EXCERPTED TEXT:
□ □ □ □
Consciousness: This word (often called “the C-word”) gets people all flustered and surely needs definition. Many want to believe it is uncannily elusive. I disagree. Jeff Hawkins seems to as well and articulates it quite nicely. “Consciousness is not a big problem. I think consciousness is simply what it feels like to have a cortex.” (Hawkins, 2004, p. 194) Of course “feels like” is even more problematic. I would alter this slightly. Consciousness is the result of whatever the neo-cortex does. We don’t precisely know all the details, but whatever they end up being we can just call “consciousness.”

Turing Machine: Probably, if you bought this book, you are someone who knows about Alan Turing’s ideas more than I. It is a very popular concept in computing and for good reason. Turing’s original example has been applied in countless variations, in countless disciplines over the years. But what the Turing Machine, from 1936, refers to is a proposed concept (never actually built), where a computer could use feedback with a conditional assessment function to “learn”. Almost all computer learning is based on this idea in some way.

Surface Grammar and Deep Structure: These are terms coined by the linguist Noam Chomsky. Probably this entire essay is predicated on an understanding of these terms. It hardly matters if this theory proves correct for language, it is nonetheless a very useful way of looking at the issues. But if you aren’t familiar with the terms, and many aren’t, we’ll try here. According to Chomsky, (non-human) animals certainly communicate but insists that these communications can not really be called language because the animals lack essential mental features. He has a point. It’s a fine one and could easily be overturned some day. But it is based on the notion that there is a unique mental apparatus. A Language Acquisition Device. A bee dance or a bird call serve linguistic purposes, but bees’ and birds’ brains don’t have enough parts. Each human language obeys a somewhat unique set of conventions. “Noam talks about language.” is not the same as “Language talks about Noam.” The difference in meaning is derived from their specific surface grammar. But the fact that we can put words together in some order and it will convey a message is deep structure. Though it is clearly impossible all the specifics of a language would be in our genes (no one is born speaking fluently, we need to learn), it is also unlikely we could learn so many detailed rules, so proficiently, with almost no trial-and-error for many aspects, in the few years we acquire language. “Colorless green ideas sleep furiously.” Chomsky’s famous example feels like it should make sense but does not. Possibly because, while we may figure out by “looking up” the references of our learning, that this is meaningless, we are “hard-wired” for the rules by which a languages rules are concocted. The brain doesn’t actually know syntax from chaos, it simply applies this pattern recognition to whatever stimuli is input. Over the ages we have gradually adapted this mental tool to the task of communication via words.
□ □ □ □
AVAILABLE DATA:

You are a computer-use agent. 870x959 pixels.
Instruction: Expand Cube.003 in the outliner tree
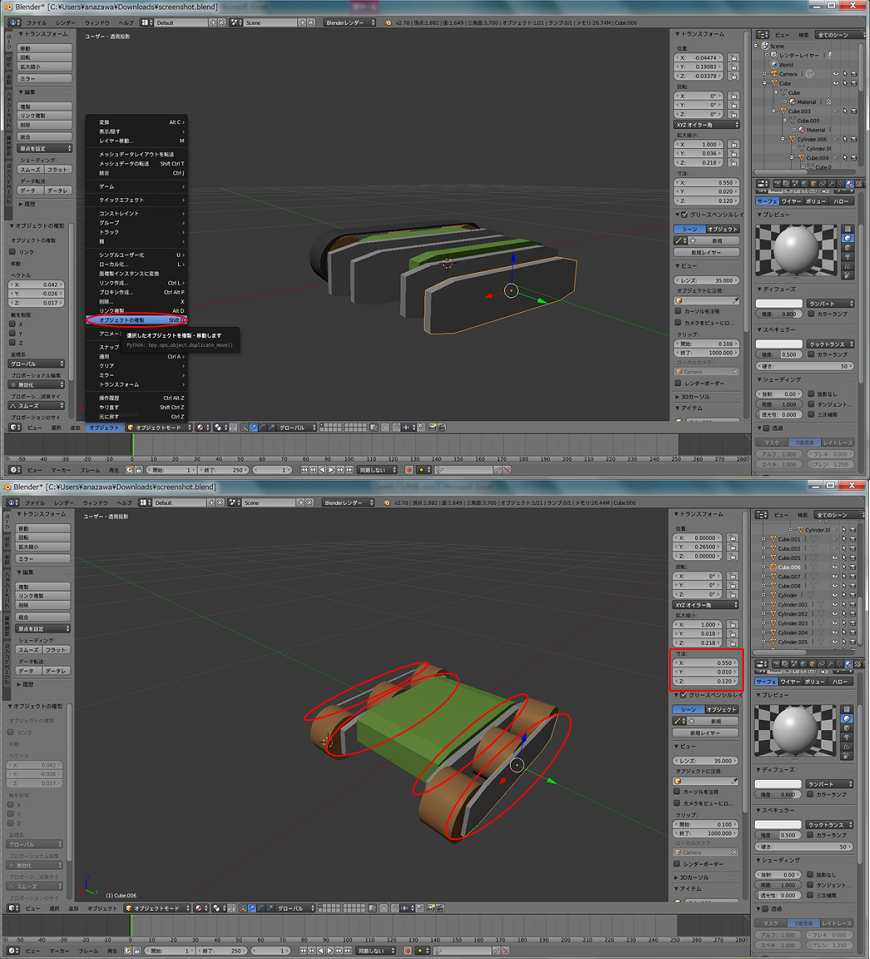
□ □ □ □
DIRECTIONS:
A – Answer these questions from the glossary text on consciousness, the Turing Machine and Chomsky's grammar terms, one answer per line:
(i) What does the writer say consciousness is the result of?
(ii) In what year does the text date the Turing Machine?
(iii) Who coined the terms "surface grammar" and "deep structure"?
B – Carry on the glossary text on consciousness, the Turing Machine and Chomsky's grammar terms, picking up after its final sentence.

WRITTEN RESPONSES:
A –
(i) Whatever the neo-cortex does.
(ii) 1936.
(iii) The linguist Noam Chomsky.

B –
Neural Net(work): A computer system is often designed to mimic the workings of the brain, primarily for the task of statistical learning. However, this term is a bit misleading, since it is not at all likely that the brain learns in even a similar way to the way computers (even networked ones) save and retrieve data from memory. Nonetheless, whether accurately depictive or not, it is a remarkable programming. In very generalized terms, data comes from several distinct sources (often with their own processors analyzing input. Each source is called a neuron and has a weight of influence. The data is scaled according to the neurons current weight. The central computer determines the successfulness of this pool and updates the weights accordingly. Thus it seems to learn, which processes influence the outcome more heavily in complex tasks. Of course, this implies fore-knowledge of the goal, which brains don’t consider and computers can’t do without, However, the pooling and dynamic weighing process is no less effective once the analogy to the brain is discarded.